Extracted data:
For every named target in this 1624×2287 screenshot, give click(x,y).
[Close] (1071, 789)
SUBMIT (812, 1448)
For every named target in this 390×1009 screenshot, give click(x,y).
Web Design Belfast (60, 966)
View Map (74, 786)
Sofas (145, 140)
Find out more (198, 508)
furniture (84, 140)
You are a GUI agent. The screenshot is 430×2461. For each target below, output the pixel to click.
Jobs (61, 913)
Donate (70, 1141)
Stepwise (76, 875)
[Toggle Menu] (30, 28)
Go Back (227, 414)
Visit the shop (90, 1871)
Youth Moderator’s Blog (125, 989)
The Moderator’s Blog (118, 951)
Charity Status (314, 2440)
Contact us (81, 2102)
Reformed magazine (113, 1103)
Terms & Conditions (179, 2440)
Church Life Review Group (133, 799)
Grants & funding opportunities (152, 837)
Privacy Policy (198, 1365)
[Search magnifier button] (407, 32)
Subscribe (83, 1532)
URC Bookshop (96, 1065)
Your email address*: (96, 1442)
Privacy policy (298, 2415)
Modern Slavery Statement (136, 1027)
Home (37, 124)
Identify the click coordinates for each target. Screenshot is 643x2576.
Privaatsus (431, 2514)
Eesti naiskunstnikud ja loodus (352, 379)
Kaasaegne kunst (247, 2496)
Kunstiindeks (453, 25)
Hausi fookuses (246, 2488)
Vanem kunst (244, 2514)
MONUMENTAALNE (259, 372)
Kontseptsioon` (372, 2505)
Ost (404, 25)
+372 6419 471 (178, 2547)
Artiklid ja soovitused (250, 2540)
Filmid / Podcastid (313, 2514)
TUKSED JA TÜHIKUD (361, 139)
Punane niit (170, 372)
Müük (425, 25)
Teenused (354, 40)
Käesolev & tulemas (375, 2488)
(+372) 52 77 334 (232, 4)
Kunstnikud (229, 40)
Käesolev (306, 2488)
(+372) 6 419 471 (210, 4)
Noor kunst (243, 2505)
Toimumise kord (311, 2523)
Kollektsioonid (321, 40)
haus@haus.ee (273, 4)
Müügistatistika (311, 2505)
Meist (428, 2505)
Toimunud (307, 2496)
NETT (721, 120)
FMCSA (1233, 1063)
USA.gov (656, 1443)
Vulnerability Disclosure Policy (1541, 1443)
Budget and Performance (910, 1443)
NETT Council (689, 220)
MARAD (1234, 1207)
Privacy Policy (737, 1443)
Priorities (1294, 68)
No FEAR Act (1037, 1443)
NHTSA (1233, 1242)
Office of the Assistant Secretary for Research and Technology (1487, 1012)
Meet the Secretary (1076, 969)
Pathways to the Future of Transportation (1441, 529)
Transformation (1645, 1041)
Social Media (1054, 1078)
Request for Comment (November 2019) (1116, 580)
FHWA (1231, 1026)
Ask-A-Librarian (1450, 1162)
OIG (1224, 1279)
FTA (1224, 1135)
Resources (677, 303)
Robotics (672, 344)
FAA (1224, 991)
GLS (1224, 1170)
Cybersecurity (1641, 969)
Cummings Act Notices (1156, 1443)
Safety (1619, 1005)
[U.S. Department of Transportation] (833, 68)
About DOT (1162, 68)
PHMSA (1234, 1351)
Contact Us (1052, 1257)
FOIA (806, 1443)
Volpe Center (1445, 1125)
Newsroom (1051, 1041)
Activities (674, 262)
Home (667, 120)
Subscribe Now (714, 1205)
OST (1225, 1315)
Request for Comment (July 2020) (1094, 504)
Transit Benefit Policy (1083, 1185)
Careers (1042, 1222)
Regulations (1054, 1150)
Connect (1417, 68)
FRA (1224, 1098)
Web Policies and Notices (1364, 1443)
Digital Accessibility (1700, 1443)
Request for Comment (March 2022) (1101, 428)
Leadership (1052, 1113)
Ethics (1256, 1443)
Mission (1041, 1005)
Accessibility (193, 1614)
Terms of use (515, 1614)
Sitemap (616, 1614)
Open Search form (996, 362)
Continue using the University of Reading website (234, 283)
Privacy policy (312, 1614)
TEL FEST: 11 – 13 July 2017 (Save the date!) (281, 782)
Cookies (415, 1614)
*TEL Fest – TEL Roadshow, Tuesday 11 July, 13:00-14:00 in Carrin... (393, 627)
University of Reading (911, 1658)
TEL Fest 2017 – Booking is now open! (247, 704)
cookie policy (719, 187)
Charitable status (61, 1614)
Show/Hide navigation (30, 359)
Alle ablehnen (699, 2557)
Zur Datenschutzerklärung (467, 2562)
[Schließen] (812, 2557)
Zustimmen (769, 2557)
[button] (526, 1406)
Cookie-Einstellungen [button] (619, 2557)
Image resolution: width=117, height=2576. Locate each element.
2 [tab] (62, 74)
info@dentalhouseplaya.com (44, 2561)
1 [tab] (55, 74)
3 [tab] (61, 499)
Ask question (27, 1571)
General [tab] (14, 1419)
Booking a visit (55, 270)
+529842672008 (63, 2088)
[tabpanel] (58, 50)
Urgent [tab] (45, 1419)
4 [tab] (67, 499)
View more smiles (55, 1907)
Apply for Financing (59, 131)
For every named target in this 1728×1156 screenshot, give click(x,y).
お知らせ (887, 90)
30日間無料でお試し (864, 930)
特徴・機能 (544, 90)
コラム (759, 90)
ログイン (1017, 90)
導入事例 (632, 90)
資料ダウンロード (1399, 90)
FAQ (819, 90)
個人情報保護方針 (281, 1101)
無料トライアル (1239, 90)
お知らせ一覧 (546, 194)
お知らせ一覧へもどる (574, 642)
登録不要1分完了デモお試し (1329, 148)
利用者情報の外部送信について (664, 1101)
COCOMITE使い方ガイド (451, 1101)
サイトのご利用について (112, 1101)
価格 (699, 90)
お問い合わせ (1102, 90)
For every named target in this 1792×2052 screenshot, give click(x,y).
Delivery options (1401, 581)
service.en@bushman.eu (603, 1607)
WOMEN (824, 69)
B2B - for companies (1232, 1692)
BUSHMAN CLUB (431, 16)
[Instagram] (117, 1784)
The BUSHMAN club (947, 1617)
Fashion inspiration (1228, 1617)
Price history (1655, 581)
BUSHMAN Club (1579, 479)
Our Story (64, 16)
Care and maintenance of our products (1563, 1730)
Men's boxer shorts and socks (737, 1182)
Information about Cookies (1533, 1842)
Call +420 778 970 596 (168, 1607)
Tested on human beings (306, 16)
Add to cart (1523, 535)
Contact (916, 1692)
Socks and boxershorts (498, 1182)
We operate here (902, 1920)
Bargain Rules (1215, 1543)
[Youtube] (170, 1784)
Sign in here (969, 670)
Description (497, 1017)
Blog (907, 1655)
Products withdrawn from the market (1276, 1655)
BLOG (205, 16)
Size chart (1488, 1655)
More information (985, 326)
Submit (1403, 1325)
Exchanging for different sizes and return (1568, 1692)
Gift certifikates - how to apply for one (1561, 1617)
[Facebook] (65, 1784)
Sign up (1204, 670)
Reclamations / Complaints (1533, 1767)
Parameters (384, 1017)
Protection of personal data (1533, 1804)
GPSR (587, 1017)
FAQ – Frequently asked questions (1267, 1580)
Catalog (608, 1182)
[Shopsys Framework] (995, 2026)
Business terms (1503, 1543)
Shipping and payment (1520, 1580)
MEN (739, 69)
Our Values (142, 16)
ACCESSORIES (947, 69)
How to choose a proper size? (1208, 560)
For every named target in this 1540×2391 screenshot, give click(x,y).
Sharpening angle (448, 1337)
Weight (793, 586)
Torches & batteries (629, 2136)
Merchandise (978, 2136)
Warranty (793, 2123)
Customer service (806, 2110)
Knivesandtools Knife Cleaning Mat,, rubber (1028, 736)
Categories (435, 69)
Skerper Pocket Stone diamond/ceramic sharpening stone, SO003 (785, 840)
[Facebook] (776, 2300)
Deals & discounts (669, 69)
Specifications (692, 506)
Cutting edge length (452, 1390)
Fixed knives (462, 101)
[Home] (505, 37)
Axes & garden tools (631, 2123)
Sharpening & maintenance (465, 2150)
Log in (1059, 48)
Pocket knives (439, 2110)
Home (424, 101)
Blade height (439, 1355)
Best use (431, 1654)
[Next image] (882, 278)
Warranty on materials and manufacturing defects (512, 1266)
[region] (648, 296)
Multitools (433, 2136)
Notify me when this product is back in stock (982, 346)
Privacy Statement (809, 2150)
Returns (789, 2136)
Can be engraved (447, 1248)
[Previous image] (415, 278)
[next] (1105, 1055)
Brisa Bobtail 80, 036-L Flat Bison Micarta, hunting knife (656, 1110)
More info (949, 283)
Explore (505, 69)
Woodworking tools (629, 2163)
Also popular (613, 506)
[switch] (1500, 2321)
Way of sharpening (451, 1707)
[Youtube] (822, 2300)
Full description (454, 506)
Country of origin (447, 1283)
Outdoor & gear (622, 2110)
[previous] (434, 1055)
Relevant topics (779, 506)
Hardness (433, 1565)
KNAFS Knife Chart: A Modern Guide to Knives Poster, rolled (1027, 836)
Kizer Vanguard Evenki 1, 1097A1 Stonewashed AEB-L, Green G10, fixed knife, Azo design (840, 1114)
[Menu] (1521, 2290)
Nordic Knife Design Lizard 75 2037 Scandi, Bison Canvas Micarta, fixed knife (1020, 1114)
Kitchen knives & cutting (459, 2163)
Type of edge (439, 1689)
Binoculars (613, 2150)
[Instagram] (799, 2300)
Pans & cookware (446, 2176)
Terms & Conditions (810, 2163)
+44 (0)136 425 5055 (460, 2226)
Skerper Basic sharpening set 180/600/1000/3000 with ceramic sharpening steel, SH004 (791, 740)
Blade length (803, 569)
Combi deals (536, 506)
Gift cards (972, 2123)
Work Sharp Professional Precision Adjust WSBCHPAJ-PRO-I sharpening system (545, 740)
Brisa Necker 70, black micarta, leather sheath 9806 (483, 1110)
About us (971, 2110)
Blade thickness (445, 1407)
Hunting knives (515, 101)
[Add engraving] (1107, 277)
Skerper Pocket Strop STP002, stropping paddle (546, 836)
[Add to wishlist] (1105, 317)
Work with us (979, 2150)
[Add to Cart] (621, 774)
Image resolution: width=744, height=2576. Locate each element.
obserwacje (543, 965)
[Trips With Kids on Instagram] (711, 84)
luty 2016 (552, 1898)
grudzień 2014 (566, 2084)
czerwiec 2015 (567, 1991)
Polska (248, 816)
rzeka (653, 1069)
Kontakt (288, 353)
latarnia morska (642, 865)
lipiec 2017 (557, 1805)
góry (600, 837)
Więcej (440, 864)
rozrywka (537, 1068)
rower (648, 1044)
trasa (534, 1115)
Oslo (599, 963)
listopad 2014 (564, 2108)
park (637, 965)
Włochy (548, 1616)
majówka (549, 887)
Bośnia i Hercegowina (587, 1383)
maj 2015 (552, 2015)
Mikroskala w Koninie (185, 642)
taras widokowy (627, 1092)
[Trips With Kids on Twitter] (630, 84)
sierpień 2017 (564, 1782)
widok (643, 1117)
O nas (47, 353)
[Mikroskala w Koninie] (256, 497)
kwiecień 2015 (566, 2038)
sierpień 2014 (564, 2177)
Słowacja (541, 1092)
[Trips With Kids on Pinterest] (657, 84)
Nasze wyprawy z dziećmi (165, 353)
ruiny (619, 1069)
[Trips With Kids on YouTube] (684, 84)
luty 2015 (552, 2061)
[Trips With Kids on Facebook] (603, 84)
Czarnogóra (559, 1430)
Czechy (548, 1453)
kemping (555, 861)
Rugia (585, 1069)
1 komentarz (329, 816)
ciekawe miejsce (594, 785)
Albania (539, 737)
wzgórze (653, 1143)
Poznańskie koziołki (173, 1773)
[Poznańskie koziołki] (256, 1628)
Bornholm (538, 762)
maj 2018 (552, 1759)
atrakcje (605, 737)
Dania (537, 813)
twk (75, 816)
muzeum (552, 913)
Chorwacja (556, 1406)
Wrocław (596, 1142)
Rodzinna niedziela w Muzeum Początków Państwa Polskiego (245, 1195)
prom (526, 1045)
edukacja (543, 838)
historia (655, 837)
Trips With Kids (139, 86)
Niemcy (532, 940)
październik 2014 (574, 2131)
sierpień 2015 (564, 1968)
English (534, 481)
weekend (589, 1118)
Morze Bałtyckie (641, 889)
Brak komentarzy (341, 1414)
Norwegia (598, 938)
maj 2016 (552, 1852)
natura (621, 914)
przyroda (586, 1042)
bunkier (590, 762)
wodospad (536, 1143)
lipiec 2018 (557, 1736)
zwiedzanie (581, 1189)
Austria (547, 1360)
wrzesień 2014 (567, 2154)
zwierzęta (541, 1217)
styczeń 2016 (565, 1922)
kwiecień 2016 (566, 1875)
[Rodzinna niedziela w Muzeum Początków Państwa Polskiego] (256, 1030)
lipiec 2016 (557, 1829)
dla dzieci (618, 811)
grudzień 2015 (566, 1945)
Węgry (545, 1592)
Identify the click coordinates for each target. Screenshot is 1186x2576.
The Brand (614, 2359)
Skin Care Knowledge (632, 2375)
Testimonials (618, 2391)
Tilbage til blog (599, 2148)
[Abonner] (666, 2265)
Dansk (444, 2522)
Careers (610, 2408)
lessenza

The problem: Your answer should be one number: how many lines of the listing include the word "button".

Response box: 3